[Stated problem]
Shift every coordinate in the answers by -118, and write out all lines from the first one through the line containing "[next] (606, 223)", requests included.

• • • • • • •

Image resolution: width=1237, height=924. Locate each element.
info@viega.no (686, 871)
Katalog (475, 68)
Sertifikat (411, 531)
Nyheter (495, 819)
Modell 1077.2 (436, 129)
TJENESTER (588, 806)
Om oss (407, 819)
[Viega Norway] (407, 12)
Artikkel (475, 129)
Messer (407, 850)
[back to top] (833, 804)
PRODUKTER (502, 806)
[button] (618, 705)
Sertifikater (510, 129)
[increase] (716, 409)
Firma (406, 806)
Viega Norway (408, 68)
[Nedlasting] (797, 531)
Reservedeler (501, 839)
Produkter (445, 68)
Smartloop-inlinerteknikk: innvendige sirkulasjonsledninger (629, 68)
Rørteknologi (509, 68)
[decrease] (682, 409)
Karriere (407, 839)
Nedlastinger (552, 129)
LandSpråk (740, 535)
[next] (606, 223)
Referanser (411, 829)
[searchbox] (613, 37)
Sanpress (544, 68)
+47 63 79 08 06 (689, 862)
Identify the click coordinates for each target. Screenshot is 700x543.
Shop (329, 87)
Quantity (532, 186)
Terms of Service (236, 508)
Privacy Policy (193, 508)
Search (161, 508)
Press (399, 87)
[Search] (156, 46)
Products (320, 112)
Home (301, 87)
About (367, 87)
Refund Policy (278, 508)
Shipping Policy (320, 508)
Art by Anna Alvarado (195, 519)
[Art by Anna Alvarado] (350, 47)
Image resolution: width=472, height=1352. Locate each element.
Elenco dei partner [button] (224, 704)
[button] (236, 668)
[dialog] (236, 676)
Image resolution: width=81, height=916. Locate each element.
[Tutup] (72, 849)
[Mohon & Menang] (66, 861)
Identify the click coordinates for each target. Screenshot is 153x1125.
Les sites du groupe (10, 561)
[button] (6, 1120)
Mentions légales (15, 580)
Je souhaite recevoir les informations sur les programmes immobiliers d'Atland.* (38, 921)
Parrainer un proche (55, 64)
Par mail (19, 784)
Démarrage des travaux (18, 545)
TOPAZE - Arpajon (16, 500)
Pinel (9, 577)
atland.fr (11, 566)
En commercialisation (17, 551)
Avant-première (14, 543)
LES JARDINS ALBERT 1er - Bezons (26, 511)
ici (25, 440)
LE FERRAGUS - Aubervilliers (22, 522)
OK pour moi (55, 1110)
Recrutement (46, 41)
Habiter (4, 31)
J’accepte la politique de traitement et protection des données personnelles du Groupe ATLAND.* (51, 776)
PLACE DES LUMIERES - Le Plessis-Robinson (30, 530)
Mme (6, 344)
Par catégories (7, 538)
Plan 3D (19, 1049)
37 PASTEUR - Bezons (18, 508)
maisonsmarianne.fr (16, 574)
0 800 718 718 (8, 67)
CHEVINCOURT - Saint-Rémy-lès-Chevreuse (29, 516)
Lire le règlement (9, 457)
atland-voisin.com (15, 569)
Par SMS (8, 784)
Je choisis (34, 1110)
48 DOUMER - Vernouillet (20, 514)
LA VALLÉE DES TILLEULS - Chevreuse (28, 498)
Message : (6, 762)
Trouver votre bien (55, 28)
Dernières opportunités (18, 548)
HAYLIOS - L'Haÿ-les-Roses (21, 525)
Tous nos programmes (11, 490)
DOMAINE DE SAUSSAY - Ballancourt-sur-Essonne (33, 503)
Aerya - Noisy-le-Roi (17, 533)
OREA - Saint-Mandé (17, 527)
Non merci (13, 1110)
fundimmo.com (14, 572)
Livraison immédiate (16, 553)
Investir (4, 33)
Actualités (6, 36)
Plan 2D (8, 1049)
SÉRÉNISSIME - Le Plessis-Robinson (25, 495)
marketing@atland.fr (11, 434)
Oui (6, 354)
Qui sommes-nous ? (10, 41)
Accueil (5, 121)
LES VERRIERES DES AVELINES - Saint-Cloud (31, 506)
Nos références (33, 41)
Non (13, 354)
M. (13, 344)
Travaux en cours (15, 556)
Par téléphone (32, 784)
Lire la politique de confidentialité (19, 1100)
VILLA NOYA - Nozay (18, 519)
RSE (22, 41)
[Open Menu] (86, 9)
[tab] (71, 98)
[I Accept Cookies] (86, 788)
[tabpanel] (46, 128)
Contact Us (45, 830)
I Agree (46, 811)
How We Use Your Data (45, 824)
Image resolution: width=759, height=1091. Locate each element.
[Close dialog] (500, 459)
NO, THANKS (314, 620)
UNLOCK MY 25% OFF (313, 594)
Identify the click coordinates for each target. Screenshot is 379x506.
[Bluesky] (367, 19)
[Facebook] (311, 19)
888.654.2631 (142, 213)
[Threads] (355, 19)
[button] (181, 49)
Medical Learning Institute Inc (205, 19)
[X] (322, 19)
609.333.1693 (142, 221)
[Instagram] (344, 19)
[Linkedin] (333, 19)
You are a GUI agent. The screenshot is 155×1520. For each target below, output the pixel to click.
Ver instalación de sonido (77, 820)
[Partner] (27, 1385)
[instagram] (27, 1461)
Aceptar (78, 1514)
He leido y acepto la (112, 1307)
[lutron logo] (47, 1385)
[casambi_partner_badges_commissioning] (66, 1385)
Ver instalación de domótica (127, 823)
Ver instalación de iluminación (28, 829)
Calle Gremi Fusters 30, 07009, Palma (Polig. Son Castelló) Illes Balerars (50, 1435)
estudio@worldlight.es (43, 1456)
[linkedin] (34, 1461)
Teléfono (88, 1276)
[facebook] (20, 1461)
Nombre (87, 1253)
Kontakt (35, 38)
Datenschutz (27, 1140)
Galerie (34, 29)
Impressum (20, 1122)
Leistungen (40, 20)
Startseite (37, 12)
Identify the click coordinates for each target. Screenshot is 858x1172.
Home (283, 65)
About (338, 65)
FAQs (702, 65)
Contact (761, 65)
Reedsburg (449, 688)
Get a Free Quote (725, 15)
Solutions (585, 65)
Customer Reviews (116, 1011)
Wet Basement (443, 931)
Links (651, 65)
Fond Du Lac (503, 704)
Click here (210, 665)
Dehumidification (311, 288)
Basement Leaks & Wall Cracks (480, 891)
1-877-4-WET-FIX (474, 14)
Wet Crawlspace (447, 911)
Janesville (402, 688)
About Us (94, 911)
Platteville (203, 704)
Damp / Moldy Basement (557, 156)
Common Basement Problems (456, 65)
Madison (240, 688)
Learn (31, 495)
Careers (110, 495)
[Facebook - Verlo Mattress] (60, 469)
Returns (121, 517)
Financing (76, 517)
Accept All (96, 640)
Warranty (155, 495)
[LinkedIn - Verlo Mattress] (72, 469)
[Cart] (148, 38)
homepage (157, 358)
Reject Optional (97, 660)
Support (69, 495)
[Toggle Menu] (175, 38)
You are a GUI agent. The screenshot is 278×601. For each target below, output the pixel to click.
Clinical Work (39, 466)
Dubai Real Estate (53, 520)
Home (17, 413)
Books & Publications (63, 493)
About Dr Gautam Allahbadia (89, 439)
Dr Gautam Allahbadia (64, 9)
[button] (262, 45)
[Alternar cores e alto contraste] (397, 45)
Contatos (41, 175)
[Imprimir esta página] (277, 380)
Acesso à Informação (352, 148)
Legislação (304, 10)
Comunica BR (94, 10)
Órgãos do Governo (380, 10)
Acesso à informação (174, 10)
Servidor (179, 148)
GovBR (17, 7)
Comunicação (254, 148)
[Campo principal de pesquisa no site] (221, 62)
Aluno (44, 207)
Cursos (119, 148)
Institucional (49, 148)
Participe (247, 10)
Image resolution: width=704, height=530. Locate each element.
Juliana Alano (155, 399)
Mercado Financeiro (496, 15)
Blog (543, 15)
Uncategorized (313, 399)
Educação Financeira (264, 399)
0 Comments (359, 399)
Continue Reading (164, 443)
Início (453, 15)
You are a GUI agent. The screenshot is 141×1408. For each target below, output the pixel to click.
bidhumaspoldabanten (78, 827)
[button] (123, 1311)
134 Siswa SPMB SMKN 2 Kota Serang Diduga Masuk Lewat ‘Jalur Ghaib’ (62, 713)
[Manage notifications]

• • • • • • •

[Answer to the task]
Image resolution: width=1237, height=924. Locate each element.
info@viega.no (568, 753)
Katalog (357, -50)
Sertifikat (293, 413)
Nyheter (377, 701)
Modell 1077.2 (318, 11)
TJENESTER (470, 688)
Om oss (289, 701)
[Viega Norway] (289, -106)
Artikkel (357, 11)
Messer (289, 732)
[back to top] (715, 686)
PRODUKTER (384, 688)
[button] (500, 587)
Sertifikater (392, 11)
[increase] (598, 291)
Firma (288, 688)
Viega Norway (290, -50)
[Nedlasting] (679, 413)
Reservedeler (383, 721)
Produkter (327, -50)
Smartloop-inlinerteknikk: innvendige sirkulasjonsledninger (511, -50)
Rørteknologi (391, -50)
[decrease] (564, 291)
Karriere (289, 721)
Nedlastinger (434, 11)
LandSpråk (622, 417)
[next] (488, 105)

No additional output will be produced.